* **WHAT YOU ARE ASKED TO DO**: Each record must come back unchanged in your answer, stripped of its images.

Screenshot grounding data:

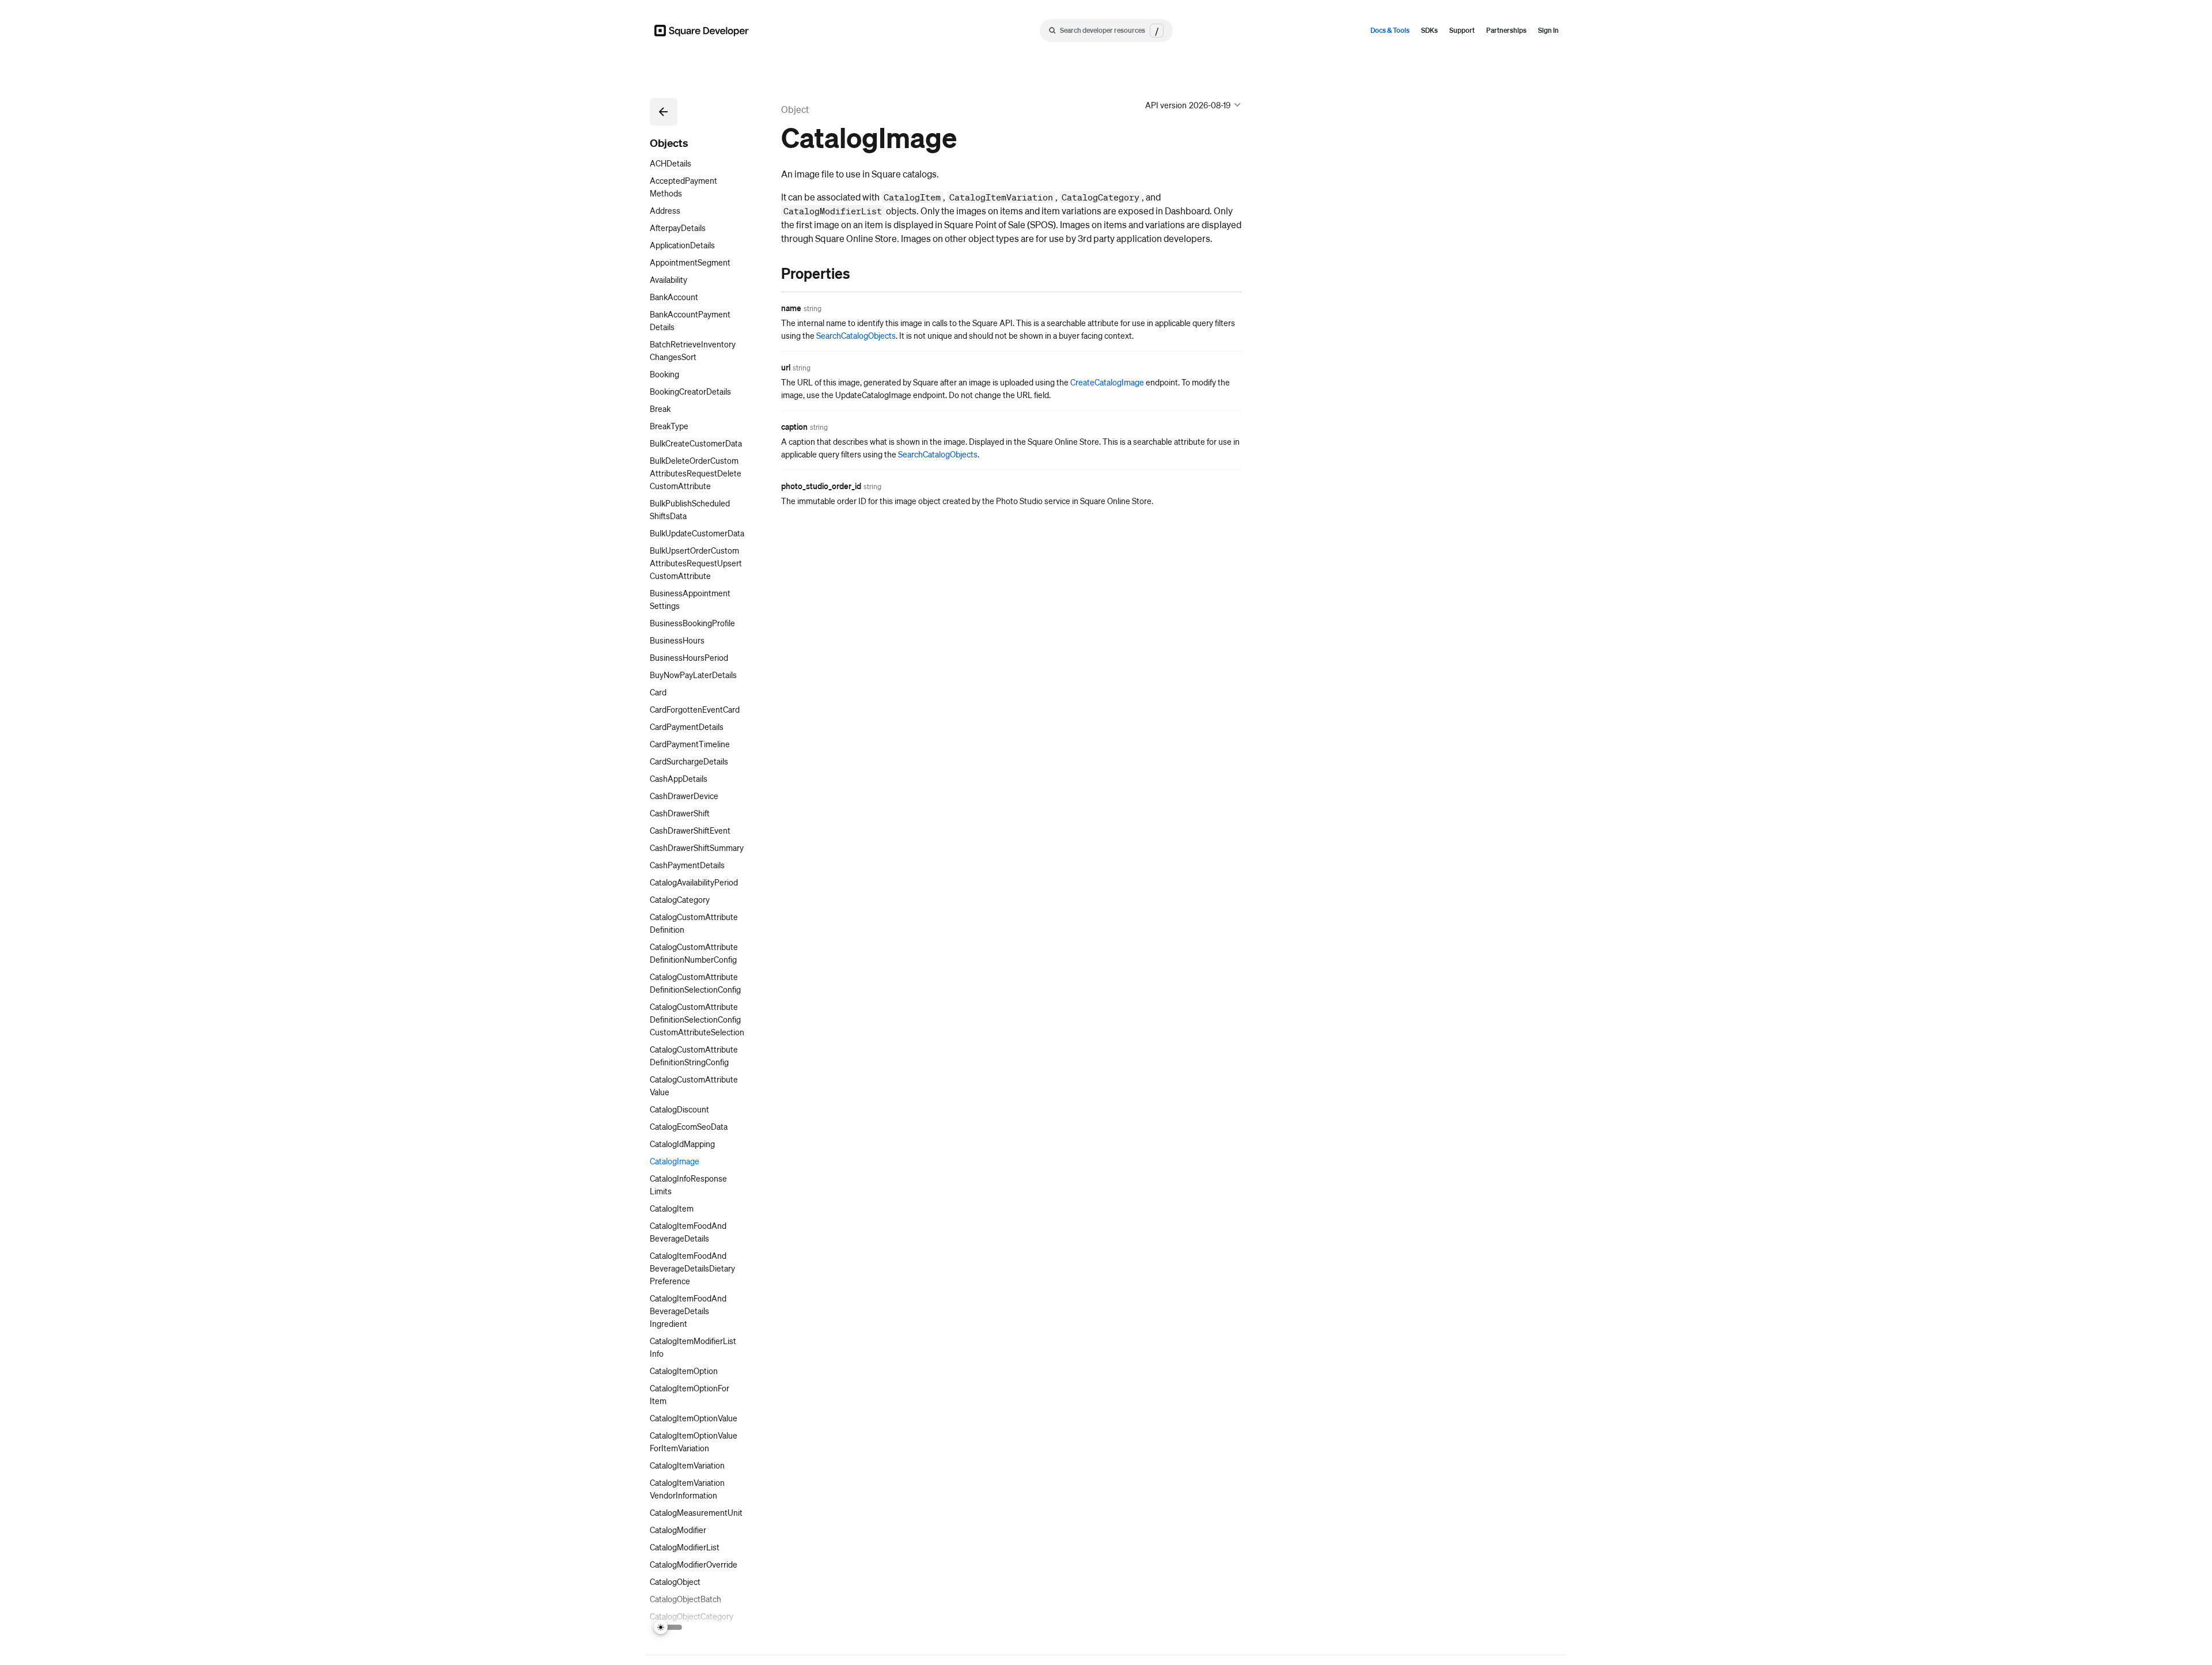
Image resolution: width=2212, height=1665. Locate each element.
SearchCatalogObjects (856, 335)
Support (1462, 30)
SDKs (1429, 30)
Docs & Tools (1390, 30)
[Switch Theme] (668, 1627)
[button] (663, 112)
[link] (769, 273)
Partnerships (1506, 30)
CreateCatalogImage (1107, 382)
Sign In (1548, 30)
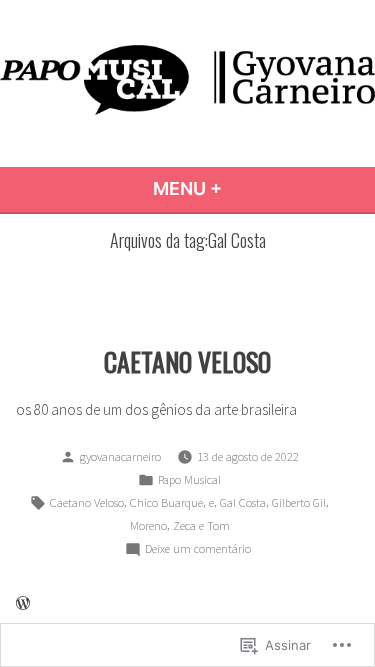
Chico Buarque (166, 502)
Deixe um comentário (198, 550)
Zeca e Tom (201, 525)
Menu (240, 188)
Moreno (148, 525)
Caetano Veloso (87, 502)
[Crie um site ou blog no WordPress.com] (23, 603)
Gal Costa (243, 502)
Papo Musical (189, 479)
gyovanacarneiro (120, 456)
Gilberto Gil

* **SOLUTION TO THIS EXERCISE**:
Image resolution: width=2212, height=1665. Locate each element.
SearchCatalogObjects (856, 335)
Support (1462, 30)
SDKs (1429, 30)
Docs & Tools (1390, 30)
[Switch Theme] (668, 1627)
[button] (663, 112)
[link] (769, 273)
Partnerships (1506, 30)
CreateCatalogImage (1107, 382)
Sign In (1548, 30)
Chico Buarque (166, 502)
Deixe um comentário (198, 550)
Zeca e Tom (201, 525)
Menu (240, 188)
Moreno (148, 525)
Caetano Veloso (87, 502)
[Crie um site ou blog no WordPress.com] (23, 603)
Gal Costa (243, 502)
Papo Musical (189, 479)
gyovanacarneiro (120, 456)
Gilberto Gil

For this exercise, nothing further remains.